**Selected passage:**
>>>>>
Let’s close out defunct retail month on Do You Remember Tuesdays with something not on the east coast, and not something I’m not personally vested in nostalgia for. However, it is a retailer I’ve heard of, if only through watching commercials from Chicago-area broadcasts of the past (thanks Fuzzy Memories!)
First Up (And Previously) On Allison’s Written Words…
Before I begin this trip down memory lane, two things:
In the present, this particular brand exists as a catalog merchant and online store (much like Circuit City exists as an online store), but I’ll be focusing on the original incarnation of this particular retailer.
If you haven’t already joined us for defunct retail month, do get caught up! Previously, we’ve looked at:
- Bradlees (March 5, 2019) – The East Coast hybrid of Target and Wal-Mart. Once a successful discount department store that hit its biggest stride in the 1980s, the chain began to falter by the mid-1990s, with its demise occurring at the beginning of the new millennium.
<<<<<
**What is asked:**
(a) List every retail chain that the defunct retail month post names.
(b) Pick up the defunct retail month post after its last sentence and keep writing it.

**Dataset content:**
>>>>>
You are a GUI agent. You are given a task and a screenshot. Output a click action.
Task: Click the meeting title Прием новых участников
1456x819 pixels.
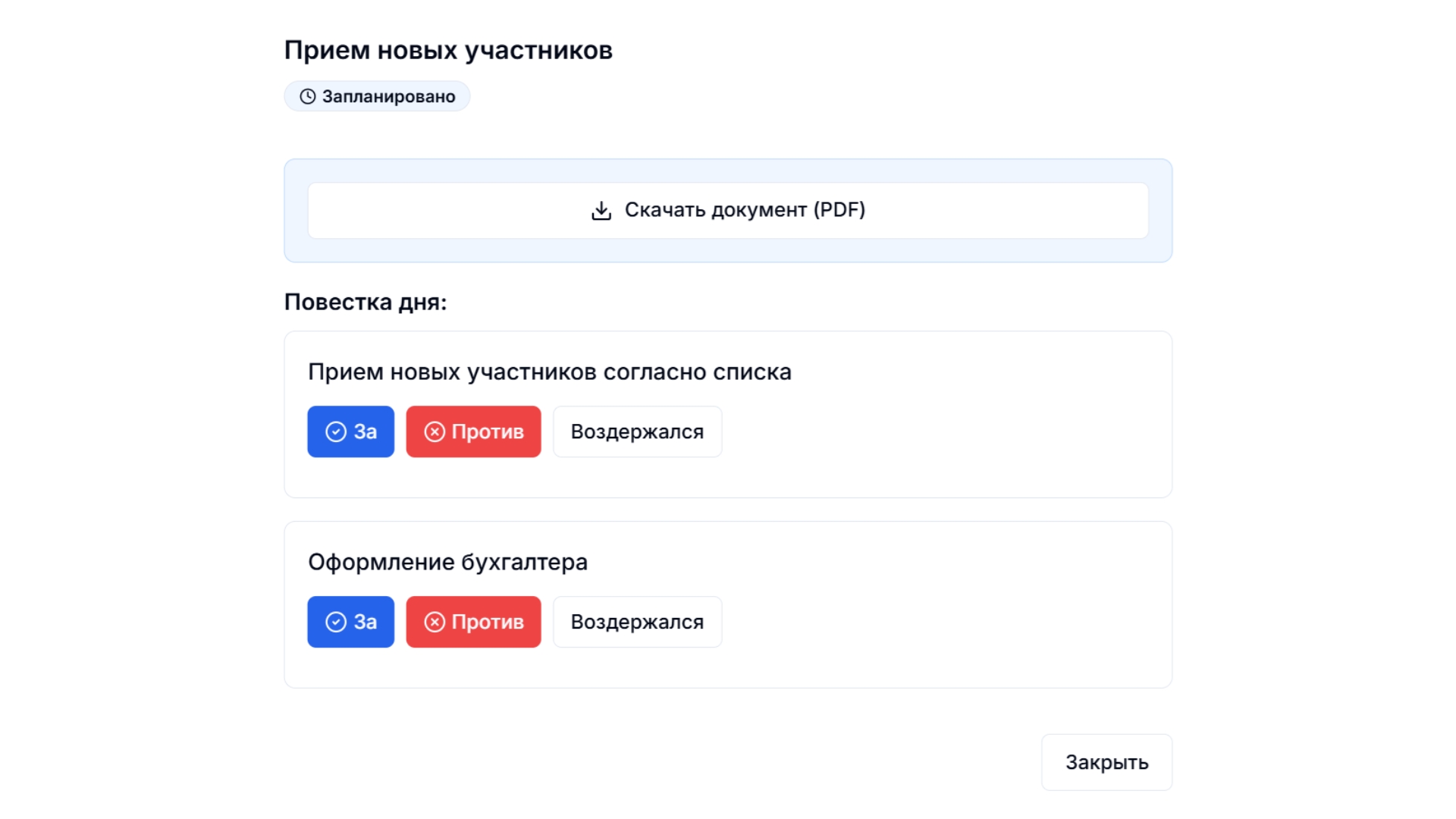(x=449, y=51)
<<<<<
**Results for the exercise:**
(a) Circuit City, Bradlees, Target, Wal-Mart

(b)
- Caldor (March 12, 2019) – A discount department store with a classier look and feel, Caldor was the East Coast Target and the “Bloomingdales of discounting.” Like Bradlees around the same time, competition from other regions (take a lucky guess who?) decreased Caldor’s viability, sealing its fate in the late 1990s.
- Circuit City (March 19, 2019) – The original electronics superstore, Circuit City emphasized customer service and, in its later years, the open floor concept for its sales floor. The original Circuit City met its end in the late 2000s, but has since re-emerged as an online retailer.
As I said, today is a little treat from the Chicagoland area (for those of you in Chicago and the vicinity!), and it is a store whose training video I came across several years back. It prompted my need to find out more (so much more!) about this store and its history.
Thankfully, the internet helps with “needs” like this.
Anyway, we’re on our way to Chicago, where life began as a catalog retailer, became a department store, then left this world, only to be reborn as the very humble beginnings it started out as.
We’re going to Montgomery Ward!
The Story of Montgomery Ward
Montgomery Ward began its life in 1872 as a catalog meant to tap into the rural communities as a mail-order dry goods business.
Aaron Montgomery Ward, a travelling salesman, observed that customers in rural areas wanted “city” goods, but their only source were rural retailers who had little competition and no guarantee of quality.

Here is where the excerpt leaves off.